Para Scaranzi, a menopausa foi o grande marco da diferença de disposição de cabeça e corpo. Sempre muito produtiva, passou a se sentir mais cansada.
Por isso, procurou ajuda médica e fez reposição hormonal.
Futuro longevo: otimismo ou pessimismo?
No entanto, uma pesquisa da professora de ciências sociais e comportamentais da Universidade de Yale Becca Levy mostrou que não é só o declínio físico que faz a geração acima dos 45 anos passar por situações como esquecer as coisas e ouvir mal. Seu trabalho mostra que essas questões também são influenciadas por pensamentos negativos sobre o envelhecimento.
Para finalizar o bate-papo, Faus pediu que os participantes deixassem de lado qualquer positividade tóxica ou romantização do envelhecer para responder se são otimistas ou pessimista com o futuro longevo.
Iaconelli destacou que estamos em um mundo com ameaças muito sérias para existência e questões ecológicas. “Não podemos nos fechar no nosso mundo e achar que nos bastamos. Temos que nos afetar por isso e mexer nisso e isso já implica num certo otimismo, numa certa visão de que dá pra ainda fazer alguma coisa. Isso nos move, nos faz mais atentos, mais potentes e menos passivos diante do horror.
Para Scaranzi, o otimismo ganhou espaço justamente quando percebeu que causava impacto direto nas mulheres a partir de 45 anos em transição de carreira que participavam de seu trabalho de mentoria.
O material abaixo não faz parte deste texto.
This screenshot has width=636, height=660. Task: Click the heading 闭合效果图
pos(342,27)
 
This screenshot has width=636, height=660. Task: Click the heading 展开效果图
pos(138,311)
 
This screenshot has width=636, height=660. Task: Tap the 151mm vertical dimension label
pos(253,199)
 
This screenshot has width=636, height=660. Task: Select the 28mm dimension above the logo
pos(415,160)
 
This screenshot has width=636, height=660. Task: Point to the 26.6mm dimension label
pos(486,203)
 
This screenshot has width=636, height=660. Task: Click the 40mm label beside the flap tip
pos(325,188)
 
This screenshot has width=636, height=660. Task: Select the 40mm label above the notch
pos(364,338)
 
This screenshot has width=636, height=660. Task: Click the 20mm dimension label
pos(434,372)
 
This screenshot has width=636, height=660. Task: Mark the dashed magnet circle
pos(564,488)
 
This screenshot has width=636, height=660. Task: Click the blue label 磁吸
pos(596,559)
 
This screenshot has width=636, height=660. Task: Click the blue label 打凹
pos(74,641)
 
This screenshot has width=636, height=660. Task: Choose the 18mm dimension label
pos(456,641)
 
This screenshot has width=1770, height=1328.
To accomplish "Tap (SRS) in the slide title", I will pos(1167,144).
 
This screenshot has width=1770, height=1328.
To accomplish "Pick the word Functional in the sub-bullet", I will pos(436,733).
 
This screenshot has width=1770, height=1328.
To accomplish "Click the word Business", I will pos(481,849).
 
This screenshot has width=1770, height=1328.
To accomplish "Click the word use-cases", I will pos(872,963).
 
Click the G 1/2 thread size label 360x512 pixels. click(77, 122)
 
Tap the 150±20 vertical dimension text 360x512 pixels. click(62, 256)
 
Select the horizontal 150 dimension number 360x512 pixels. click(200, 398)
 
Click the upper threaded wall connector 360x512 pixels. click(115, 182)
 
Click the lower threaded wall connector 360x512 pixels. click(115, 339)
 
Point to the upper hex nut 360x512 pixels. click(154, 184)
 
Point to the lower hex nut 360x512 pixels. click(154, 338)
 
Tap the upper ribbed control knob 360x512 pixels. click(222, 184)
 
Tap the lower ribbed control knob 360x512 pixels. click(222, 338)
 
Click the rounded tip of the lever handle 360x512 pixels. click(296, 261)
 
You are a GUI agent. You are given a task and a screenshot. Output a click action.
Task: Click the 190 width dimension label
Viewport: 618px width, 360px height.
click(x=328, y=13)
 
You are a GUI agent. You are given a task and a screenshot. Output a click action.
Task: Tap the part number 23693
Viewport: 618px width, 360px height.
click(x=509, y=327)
“Quando vejo uma turma se encontrando, achando um norte, achando um outro sentido na vida que não tinha, então me sinto muito bem por
poder contribuir com pessoas que vão contribuir com as famílias, comunidades. Então, se cada um de nós tiver um projeto, pequeno, médio, grande, que beneficie várias outras pessoas, para mim faz mais sentido.”
“Eu acho que o pensamento otimista sempre ajuda e cada um tem alguma coisa pra contribuir, dentro da sua própria área, dentro das suas
habilidades, dentro daquilo que sabe fazer”, finalizou Carrieri.